DATASET EXCERPTS:
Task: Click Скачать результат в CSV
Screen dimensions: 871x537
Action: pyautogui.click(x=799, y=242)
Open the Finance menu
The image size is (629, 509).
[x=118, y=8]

GOAL OF THE EXERCISE:
Your task is to quote the listing above word for word.

REPLY:
Task: Click Скачать результат в CSV
Screen dimensions: 871x537
Action: pyautogui.click(x=799, y=242)
Open the Finance menu
The image size is (629, 509).
[x=118, y=8]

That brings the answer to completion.